Fabiano Soares

Personal information
- Full name: Fabiano Soares Pessoa
- Date of birth: 10 June 1966 (age 60)
- Place of birth: Mutum, Brazil
- Height: 1.78 m (5 ft 10 in)
- Position: Attacking midfielder

Team information
- Current team: Tirol (head coach)

Senior career*
- Years: Team / Apps / (Gls)
- 1987: Botafogo
- 1988: Cruzeiro
- 1989: São José-SP
- 1989–1992: Celta / 101 / (16)
- 1992–2003: Compostela / 334 / (44)
- 2001: → Botafogo (loan) / 25 / (0)
- 2003–2004: Racing Ferrol / 24 / (2)
- Total:  / 484 / (62)

Managerial career
- 2006–2007: Compostela
- 2008–2009: Bergantiños
- 2009–2010: Compostela
- 2010–2011: Estradense
- 2011–2015: Estoril (assistant)
- 2015–2016: Estoril
- 2017: Athletico Paranaense
- 2019: Jeonnam Dragons
- 2021: Barra-SC
- 2022: Vitória
- 2022–2023: Compostela
- 2023–2024: River-PI
- 2024: Atlético Tubarão
- 2025–: Tirol

= Fabiano Soares =

Brazilian footballer and manager (born 1966)

Fabiano Soares Pessoa (born 10 June 1966), known simply as Fabiano as a player, is a Brazilian former professional footballer who played as an attacking midfielder, currently head coach of Tirol.

His professional career was mostly associated with Compostela, as both a player and manager. Over ten seasons, he played 364 competitive matches for the club and scored 47 goals.

In 2006, Soares started working as a coach.

==Playing career==
===Celta===
Born in Mutum, Minas Gerais, Fabiano started his career with Botafogo, Cruzeiro and São José Esporte Clube. In 1989, immediately after having finished runner-up in the Campeonato Paulista with the latter club and suffered the loss of his father, he moved to Spain where he would remain the following 15 years, starting out at Celta de Vigo.

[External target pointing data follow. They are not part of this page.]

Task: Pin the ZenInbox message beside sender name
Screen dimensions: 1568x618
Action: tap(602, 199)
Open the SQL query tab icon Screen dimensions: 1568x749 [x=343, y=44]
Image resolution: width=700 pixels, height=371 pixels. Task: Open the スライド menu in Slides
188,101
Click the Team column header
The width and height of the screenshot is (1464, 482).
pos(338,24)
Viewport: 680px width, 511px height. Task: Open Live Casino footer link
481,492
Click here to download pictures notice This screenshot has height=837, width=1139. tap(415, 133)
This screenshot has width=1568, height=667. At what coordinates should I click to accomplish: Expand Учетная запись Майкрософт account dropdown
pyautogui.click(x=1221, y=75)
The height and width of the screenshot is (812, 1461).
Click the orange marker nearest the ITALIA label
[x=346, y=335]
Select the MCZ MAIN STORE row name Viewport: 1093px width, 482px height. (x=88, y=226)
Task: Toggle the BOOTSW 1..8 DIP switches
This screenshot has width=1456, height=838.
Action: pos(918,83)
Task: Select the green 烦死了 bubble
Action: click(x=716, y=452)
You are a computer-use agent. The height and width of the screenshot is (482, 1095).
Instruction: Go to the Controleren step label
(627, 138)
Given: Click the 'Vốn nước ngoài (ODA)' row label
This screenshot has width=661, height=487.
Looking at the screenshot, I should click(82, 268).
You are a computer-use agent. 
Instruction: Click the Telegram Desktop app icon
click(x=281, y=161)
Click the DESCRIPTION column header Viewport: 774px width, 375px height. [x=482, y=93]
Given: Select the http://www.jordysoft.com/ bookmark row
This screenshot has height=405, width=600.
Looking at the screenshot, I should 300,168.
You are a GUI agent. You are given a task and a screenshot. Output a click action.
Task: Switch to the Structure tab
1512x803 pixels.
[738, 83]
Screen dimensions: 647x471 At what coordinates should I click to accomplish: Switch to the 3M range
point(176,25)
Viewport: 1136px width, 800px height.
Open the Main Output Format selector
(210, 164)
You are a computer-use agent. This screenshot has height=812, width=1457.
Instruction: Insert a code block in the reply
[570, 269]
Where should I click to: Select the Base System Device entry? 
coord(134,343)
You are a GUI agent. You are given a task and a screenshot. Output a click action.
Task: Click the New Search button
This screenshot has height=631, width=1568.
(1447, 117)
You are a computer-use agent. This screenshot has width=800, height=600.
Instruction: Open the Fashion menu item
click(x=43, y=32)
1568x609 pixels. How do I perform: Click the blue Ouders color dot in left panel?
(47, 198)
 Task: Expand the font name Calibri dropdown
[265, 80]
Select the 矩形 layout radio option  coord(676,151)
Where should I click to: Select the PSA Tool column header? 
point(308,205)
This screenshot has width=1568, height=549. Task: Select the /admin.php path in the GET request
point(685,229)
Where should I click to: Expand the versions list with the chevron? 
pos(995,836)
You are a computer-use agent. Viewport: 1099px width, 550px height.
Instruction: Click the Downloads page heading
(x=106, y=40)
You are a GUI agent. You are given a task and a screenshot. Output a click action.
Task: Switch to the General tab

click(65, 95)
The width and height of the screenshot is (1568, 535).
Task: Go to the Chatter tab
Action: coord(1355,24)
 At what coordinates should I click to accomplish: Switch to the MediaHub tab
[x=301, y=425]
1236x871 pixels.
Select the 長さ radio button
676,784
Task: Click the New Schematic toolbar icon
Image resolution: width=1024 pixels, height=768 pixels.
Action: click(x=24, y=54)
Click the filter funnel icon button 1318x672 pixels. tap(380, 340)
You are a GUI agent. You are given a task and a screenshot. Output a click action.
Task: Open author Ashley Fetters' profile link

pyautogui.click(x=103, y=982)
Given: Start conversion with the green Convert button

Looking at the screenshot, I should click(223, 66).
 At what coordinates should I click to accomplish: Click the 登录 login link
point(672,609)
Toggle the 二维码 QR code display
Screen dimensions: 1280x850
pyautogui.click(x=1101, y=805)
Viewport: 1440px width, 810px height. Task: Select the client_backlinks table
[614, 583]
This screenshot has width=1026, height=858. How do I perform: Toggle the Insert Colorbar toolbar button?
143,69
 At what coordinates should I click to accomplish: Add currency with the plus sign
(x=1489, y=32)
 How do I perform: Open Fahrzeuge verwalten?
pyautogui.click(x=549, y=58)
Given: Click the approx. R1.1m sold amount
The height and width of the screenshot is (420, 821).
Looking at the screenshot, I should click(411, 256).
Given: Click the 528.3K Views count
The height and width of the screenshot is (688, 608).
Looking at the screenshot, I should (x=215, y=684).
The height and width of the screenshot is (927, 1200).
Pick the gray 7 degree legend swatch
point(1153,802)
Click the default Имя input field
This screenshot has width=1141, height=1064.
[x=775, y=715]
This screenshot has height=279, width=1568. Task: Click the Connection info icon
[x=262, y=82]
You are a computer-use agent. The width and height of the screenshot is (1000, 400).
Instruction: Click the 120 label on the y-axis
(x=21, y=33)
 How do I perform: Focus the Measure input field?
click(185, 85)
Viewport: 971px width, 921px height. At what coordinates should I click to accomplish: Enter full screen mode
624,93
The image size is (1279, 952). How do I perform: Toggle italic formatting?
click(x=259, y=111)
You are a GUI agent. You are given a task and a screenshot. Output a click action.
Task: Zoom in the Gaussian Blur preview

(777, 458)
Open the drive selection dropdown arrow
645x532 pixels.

Fabiano made his La Liga debut on 17 September 1989, coming on as a late substitute in a 2–0 away loss against Athletic Bilbao. He scored his first goal in the Spanish top flight on 14 January 1990, contributing to a 5–1 home win over Cádiz as the season ended in relegation.

===Compostela===
In 1992, after two additional campaigns in the Segunda División, Fabiano signed with neighbouring Compostela also in that level. He helped to a first-ever promotion for the Galicians in 1994 and, over the course of the following four seasons, was a midfield mainstay, notably netting in consecutive home draws against Real Madrid (1–1 on 2 April 1995, and 3–3 on 25 February 1996) and scoring once in the 6–2 away rout of Deportivo de La Coruña in a local derby in May 1998.

At the end of 2002–03, Compos were relegated to Segunda División B for financial irregularities. Fabiano subsequently left and joined another team in that region, Racing de Ferrol, retiring at the end of the season at the age of 38.

==Coaching career==
Soares started working as a coach in 2006, with former club Compostela in the regional leagues. He held a UEFA PRO Licence, his course classmates including future football heavyweights like Luís Enrique and Pep Guardiola.

From 2008 to 2011, Soares was in charge of amateurs Bergantiños, Compostela again – taking the reins of the latter after the ninth round, he eventually failed to prevent relegation from the third tier as last– and Estradense.

In summer 2011, Soares was appointed assistant coach at Estoril from Portugal, going on to work under several managers including compatriot Vinícius Eutrópio and Marco Silva. In March 2015, following José Couceiro's departure, both he and former club player Hugo Leal took the reins until the end of the season, eventually leading the team to the 12th position in the Primeira Liga; in July, he was appointed the sole head coach.

On 11 December 2016, after only 15 points in 13 matches during the campaign, Soares was relieved of his duties. The following 11 July, he returned to his home country after being named Athletico Paranaense manager; he was sacked on 4 December, with his side having finished in 11th position.

Soares was hired at K League 2 title favourites Jeonnam Dragons in January 2019. He was dismissed in July, with the team third from bottom.

In April 2021, Soares was appointed at Barra-SC, but left by mutual agreement on 17 June, two weeks before the start of the Campeonato Catarinense Série B. On 26 April 2022, he signed for Vitória of the Campeonato Brasileiro Série C, being sacked on 19 June.

Soares returned to Compostela's bench in summer 2022. On 22 March 2023, however, in spite of being placed second in the Segunda Federación with 45 points with eight matches remaining, he was fired.

On 6 November 2023, Soares was appointed head coach of River Atlético Clube for the upcoming season. In March 2024, in the same capacity, he joined fellow Série D club Atlético Tubarão.

On 12 December 2024, Soares became the manager of Tirol.